[Start of section]
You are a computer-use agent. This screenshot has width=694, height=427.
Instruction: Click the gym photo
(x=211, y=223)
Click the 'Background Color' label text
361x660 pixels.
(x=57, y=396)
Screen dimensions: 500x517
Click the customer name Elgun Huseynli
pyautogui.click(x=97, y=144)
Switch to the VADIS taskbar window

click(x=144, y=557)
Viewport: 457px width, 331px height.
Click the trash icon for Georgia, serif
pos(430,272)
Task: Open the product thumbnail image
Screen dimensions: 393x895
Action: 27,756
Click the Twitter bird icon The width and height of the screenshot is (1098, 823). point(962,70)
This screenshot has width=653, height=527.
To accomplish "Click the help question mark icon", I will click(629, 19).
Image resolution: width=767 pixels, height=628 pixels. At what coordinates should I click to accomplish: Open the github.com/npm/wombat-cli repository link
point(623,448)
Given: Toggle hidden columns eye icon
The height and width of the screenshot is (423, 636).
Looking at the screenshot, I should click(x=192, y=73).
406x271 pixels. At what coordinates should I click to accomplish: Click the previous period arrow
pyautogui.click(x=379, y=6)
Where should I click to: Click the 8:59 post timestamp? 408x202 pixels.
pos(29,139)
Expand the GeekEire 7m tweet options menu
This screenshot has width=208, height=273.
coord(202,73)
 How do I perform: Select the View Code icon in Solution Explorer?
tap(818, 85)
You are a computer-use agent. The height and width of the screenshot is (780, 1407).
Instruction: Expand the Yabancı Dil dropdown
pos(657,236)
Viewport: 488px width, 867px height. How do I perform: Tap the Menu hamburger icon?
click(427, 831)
[End of section]
▸ What this task involves: When you answer, return the records above exactly as they stand.

▸ Solution to this exercise:
You are a computer-use agent. This screenshot has width=694, height=427.
Instruction: Click the gym photo
(x=211, y=223)
Click the 'Background Color' label text
361x660 pixels.
(x=57, y=396)
Screen dimensions: 500x517
Click the customer name Elgun Huseynli
pyautogui.click(x=97, y=144)
Switch to the VADIS taskbar window

click(x=144, y=557)
Viewport: 457px width, 331px height.
Click the trash icon for Georgia, serif
pos(430,272)
Task: Open the product thumbnail image
Screen dimensions: 393x895
Action: 27,756
Click the Twitter bird icon The width and height of the screenshot is (1098, 823). point(962,70)
This screenshot has width=653, height=527.
To accomplish "Click the help question mark icon", I will click(629, 19).
Image resolution: width=767 pixels, height=628 pixels. At what coordinates should I click to accomplish: Open the github.com/npm/wombat-cli repository link
point(623,448)
Given: Toggle hidden columns eye icon
The height and width of the screenshot is (423, 636).
Looking at the screenshot, I should click(x=192, y=73).
406x271 pixels. At what coordinates should I click to accomplish: Click the previous period arrow
pyautogui.click(x=379, y=6)
Where should I click to: Click the 8:59 post timestamp? 408x202 pixels.
pos(29,139)
Expand the GeekEire 7m tweet options menu
This screenshot has width=208, height=273.
coord(202,73)
 How do I perform: Select the View Code icon in Solution Explorer?
tap(818, 85)
You are a computer-use agent. The height and width of the screenshot is (780, 1407).
Instruction: Expand the Yabancı Dil dropdown
pos(657,236)
Viewport: 488px width, 867px height. How do I perform: Tap the Menu hamburger icon?
click(427, 831)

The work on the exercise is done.